(Entries for locating words and elements)
start

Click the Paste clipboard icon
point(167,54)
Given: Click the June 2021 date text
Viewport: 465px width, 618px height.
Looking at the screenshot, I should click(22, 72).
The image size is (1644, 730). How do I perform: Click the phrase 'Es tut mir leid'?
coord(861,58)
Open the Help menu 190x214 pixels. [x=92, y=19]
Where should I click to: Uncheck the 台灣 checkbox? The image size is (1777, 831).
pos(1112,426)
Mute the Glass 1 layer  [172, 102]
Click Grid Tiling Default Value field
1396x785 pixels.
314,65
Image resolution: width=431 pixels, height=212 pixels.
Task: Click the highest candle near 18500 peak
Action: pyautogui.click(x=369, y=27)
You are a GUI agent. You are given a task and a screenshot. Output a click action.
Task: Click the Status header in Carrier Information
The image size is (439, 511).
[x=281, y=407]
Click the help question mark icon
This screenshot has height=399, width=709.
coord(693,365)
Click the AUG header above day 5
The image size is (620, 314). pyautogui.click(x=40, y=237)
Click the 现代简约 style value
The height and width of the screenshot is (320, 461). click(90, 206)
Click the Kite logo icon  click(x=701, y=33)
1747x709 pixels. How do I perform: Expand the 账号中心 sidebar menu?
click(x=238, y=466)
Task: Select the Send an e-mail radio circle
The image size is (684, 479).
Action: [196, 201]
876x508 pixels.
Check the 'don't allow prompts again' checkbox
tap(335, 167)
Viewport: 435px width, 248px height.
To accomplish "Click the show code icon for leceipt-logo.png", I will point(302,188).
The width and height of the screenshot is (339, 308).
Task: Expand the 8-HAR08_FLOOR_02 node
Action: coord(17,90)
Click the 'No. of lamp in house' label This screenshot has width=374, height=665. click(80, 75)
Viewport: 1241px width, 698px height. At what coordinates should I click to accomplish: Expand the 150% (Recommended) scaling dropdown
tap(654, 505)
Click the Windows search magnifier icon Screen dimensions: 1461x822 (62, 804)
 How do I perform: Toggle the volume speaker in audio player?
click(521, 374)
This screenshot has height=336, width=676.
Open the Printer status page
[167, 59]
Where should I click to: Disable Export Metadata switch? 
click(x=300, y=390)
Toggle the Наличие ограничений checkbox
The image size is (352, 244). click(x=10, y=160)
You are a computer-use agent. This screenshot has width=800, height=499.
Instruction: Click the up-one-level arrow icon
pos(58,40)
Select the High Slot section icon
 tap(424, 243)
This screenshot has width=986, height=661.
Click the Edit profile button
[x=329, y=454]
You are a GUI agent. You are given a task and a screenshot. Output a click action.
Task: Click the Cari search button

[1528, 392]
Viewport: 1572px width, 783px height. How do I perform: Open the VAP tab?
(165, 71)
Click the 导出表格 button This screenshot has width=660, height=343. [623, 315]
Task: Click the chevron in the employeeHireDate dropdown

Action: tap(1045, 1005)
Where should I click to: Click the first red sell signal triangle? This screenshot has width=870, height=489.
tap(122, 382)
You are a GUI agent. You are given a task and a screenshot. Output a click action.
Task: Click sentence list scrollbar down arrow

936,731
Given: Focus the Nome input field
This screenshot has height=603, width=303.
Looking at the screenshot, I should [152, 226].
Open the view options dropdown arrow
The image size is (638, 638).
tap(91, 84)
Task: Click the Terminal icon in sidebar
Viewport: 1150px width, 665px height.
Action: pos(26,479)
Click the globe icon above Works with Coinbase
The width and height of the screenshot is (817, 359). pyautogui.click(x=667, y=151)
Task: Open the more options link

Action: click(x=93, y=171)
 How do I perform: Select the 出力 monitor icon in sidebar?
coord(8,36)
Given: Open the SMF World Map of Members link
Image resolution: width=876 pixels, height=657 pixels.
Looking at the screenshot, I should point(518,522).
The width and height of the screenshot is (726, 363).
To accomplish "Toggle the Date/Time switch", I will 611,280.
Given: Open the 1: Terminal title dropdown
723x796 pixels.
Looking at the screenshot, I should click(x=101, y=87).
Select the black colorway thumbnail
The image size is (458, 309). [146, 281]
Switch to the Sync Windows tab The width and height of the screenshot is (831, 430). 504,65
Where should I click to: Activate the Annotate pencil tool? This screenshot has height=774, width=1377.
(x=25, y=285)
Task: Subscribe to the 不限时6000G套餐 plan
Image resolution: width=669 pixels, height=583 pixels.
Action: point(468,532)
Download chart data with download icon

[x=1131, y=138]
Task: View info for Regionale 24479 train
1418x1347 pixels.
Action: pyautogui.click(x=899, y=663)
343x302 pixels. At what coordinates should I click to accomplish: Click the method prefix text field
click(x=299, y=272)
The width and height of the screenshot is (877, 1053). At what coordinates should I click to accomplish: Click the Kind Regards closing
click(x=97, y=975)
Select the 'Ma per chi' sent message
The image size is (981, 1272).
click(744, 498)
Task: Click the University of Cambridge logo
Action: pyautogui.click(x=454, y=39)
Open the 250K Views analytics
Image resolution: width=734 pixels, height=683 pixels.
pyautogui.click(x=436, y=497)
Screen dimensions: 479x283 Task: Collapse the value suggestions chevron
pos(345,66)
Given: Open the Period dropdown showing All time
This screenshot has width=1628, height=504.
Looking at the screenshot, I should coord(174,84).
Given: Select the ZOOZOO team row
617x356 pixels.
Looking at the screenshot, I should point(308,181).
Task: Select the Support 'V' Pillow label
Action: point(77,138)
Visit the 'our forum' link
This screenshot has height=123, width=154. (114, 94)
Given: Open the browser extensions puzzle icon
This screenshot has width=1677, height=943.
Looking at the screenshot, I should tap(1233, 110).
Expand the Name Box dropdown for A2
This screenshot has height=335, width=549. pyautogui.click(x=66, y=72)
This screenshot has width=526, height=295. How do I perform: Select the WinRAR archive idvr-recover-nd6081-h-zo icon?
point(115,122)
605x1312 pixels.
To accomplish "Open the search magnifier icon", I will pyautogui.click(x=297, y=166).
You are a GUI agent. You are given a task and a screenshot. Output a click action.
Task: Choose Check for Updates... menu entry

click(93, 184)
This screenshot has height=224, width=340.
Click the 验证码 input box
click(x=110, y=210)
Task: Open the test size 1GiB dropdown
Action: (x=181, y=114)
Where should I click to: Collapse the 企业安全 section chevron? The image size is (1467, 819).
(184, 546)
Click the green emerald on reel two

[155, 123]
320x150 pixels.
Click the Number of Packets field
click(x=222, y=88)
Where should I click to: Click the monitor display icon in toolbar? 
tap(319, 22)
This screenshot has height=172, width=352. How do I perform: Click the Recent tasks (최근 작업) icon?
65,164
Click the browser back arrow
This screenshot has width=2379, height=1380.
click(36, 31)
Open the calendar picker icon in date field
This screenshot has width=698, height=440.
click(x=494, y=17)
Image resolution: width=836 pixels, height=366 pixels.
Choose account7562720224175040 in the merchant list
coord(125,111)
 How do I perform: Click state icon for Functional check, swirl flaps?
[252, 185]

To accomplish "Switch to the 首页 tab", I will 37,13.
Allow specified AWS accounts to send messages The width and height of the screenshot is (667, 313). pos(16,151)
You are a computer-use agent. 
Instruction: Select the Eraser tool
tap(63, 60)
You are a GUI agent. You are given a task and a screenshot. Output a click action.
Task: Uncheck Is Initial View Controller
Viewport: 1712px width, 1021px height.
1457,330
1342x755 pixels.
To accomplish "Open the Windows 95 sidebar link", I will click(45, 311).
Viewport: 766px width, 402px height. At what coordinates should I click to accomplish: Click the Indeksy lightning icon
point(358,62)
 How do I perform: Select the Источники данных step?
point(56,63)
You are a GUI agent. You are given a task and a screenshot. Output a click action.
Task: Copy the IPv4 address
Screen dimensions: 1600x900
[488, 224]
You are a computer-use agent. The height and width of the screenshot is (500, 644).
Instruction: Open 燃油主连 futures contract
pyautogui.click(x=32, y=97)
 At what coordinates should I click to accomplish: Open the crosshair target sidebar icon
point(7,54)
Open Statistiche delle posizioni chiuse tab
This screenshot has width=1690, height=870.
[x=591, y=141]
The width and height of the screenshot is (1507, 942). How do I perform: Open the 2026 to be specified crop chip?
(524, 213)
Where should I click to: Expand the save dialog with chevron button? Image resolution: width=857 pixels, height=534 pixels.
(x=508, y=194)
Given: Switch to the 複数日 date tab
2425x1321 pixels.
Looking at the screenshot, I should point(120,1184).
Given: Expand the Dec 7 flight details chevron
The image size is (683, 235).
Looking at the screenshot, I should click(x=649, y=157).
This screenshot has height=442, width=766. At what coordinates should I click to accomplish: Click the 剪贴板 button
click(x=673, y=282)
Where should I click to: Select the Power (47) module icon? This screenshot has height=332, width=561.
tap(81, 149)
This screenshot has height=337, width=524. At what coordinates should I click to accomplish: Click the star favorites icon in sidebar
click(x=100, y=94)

end

▶ _Request_: Find every line in the records above that contains the word "field", matching case exactly, and copy each of those lines.

▶ _Response to this exercise_:
Click Grid Tiling Default Value field
Given: Focus the Nome input field
343x302 pixels. At what coordinates should I click to accomplish: Click the method prefix text field
Click the Number of Packets field
Open the calendar picker icon in date field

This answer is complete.